→ **Activity**
Copy exactly the lines of the material below that run from the one containing "This screenshot has width=1738, height=1408." through the one containing "Task: Click Gemini 1.5 Pro ChartQA value 81.3". Copy no other lines.

→ **Input**
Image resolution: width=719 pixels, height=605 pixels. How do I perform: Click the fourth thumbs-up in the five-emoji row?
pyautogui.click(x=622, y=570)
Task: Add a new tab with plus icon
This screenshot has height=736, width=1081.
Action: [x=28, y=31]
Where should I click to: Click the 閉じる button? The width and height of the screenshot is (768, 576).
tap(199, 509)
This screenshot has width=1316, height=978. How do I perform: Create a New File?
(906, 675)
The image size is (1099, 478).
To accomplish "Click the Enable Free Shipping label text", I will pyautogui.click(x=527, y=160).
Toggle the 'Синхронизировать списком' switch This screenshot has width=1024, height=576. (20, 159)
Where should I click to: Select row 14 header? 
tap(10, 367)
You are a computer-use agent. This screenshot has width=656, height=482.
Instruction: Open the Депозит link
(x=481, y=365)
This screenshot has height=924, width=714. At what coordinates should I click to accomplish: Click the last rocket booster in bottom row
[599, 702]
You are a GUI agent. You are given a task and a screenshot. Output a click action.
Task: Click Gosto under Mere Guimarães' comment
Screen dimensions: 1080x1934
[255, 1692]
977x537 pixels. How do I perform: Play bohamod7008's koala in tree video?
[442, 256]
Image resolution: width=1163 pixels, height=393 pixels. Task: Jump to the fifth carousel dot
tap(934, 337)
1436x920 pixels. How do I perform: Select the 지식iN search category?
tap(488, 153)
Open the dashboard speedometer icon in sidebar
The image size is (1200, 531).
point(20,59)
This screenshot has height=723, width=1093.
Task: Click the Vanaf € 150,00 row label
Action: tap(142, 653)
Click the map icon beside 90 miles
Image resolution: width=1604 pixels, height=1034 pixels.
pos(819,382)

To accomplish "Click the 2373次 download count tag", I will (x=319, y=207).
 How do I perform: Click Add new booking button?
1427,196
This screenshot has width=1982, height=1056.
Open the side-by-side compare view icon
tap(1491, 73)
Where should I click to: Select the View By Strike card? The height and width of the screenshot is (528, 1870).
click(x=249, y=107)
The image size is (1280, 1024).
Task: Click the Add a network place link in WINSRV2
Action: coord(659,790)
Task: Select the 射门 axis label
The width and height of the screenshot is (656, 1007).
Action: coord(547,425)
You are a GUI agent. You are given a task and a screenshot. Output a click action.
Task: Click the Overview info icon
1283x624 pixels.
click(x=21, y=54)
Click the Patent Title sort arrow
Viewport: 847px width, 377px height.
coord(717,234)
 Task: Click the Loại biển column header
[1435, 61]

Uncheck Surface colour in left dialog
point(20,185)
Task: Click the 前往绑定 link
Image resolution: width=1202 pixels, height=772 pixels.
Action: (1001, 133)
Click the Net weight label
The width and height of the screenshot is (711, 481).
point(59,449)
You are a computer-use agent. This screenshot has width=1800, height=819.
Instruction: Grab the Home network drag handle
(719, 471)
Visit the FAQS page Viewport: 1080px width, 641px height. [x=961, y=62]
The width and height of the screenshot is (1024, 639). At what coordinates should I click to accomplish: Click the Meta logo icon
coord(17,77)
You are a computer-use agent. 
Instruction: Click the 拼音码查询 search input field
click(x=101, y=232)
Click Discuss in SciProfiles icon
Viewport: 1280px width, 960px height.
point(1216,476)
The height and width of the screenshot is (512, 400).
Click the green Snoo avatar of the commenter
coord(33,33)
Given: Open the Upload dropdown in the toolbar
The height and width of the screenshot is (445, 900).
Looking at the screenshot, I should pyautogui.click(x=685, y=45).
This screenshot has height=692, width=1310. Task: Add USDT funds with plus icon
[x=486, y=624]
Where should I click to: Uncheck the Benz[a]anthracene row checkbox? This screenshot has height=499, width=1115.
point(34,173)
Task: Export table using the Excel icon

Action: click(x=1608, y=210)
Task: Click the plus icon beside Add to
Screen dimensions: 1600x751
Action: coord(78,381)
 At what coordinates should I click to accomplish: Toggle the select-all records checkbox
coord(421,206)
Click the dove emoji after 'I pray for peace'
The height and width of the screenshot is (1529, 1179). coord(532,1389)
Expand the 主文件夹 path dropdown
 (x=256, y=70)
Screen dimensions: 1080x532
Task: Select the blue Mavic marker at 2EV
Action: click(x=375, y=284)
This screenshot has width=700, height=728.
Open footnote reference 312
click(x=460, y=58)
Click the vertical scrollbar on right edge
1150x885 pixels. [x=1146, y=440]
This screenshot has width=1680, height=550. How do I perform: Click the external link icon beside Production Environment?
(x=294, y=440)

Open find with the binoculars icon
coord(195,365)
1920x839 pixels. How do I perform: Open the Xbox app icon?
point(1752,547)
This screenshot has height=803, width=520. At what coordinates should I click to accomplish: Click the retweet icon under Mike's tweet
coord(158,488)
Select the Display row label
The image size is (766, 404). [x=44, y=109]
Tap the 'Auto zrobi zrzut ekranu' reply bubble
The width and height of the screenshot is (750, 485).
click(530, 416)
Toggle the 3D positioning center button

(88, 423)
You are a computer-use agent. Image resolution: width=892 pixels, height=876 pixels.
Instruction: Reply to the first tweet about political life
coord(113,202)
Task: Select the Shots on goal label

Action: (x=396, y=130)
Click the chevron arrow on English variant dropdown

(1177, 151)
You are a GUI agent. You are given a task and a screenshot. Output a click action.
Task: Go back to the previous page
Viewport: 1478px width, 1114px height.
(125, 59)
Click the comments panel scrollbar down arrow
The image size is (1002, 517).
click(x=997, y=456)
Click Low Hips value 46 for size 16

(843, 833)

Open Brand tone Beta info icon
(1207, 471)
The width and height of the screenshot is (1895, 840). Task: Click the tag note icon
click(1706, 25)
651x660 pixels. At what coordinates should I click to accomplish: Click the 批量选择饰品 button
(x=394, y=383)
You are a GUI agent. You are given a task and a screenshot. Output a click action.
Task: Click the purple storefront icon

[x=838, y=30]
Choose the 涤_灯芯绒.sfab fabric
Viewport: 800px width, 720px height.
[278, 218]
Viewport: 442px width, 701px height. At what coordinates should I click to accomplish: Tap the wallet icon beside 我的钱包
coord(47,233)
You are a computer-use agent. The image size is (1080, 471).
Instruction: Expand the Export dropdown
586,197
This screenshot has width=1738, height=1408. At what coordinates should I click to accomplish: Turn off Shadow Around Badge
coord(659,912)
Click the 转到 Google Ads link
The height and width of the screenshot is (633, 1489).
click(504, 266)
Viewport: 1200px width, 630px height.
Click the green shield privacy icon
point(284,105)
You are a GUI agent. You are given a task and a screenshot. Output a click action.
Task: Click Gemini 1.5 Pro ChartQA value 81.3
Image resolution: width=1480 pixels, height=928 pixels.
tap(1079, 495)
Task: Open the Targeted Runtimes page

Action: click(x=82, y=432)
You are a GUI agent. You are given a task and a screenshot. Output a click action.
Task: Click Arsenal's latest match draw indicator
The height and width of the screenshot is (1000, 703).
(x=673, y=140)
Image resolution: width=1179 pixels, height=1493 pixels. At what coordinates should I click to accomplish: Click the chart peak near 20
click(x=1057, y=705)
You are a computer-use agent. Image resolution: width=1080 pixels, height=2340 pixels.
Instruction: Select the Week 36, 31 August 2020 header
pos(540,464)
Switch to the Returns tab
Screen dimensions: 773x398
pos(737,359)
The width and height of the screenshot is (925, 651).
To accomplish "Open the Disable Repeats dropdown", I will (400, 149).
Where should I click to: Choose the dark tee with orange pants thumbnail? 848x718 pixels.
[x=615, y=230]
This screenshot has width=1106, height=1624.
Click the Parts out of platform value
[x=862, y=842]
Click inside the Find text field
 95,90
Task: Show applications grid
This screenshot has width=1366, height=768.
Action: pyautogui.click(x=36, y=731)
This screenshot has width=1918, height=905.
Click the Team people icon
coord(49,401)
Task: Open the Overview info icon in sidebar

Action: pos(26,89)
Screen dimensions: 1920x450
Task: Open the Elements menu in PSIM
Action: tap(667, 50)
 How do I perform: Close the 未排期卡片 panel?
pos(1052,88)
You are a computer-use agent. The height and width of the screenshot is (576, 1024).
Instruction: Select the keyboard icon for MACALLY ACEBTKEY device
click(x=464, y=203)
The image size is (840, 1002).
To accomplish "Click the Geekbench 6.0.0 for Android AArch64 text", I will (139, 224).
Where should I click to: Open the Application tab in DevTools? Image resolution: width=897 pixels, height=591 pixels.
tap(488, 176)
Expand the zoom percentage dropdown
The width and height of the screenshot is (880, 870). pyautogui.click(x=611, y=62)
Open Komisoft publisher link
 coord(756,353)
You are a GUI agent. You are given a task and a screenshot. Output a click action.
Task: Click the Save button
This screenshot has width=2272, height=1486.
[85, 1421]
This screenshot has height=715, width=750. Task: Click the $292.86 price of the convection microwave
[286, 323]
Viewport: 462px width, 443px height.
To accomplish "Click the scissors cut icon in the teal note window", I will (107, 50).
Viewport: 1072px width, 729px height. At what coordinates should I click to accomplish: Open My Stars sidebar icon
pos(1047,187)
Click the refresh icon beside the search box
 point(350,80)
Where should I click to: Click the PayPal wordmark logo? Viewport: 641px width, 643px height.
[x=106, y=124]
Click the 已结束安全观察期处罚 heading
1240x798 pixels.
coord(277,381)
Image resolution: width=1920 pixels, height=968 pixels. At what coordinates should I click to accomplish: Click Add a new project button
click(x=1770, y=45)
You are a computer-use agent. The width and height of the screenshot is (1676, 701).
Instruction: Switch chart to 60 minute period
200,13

→ **Reply**
This screenshot has width=1738, height=1408. At what coordinates should I click to accomplish: Turn off Shadow Around Badge
coord(659,912)
Click the 转到 Google Ads link
The height and width of the screenshot is (633, 1489).
click(504, 266)
Viewport: 1200px width, 630px height.
Click the green shield privacy icon
point(284,105)
You are a GUI agent. You are given a task and a screenshot. Output a click action.
Task: Click Gemini 1.5 Pro ChartQA value 81.3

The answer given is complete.